- Collected data
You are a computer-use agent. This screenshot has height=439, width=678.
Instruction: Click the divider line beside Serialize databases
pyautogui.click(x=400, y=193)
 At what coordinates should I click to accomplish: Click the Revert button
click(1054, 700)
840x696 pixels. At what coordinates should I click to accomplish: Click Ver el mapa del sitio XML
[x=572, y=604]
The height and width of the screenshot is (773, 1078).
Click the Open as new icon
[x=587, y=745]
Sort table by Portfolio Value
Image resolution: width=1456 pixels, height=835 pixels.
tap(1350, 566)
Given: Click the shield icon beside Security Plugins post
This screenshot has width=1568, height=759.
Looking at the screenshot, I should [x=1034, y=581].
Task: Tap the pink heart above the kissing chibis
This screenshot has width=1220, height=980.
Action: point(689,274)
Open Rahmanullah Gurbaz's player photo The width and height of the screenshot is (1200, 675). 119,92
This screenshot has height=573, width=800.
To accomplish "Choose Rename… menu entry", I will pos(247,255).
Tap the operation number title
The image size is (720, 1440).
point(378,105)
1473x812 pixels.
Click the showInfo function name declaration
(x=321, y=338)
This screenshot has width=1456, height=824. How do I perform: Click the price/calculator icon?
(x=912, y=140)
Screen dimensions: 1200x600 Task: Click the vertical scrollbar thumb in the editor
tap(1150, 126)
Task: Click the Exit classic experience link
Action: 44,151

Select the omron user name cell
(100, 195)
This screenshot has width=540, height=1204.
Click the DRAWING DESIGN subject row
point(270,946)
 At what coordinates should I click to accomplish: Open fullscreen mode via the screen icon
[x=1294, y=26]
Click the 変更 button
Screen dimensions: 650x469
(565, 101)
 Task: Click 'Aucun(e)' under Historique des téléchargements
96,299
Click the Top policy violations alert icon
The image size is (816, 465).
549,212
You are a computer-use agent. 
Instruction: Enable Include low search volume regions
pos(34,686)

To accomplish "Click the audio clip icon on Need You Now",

- Request
Return every line above that contains the word "agent", copying each one in full.

- Exercise answer
You are a computer-use agent. This screenshot has height=439, width=678.
You are a computer-use agent. 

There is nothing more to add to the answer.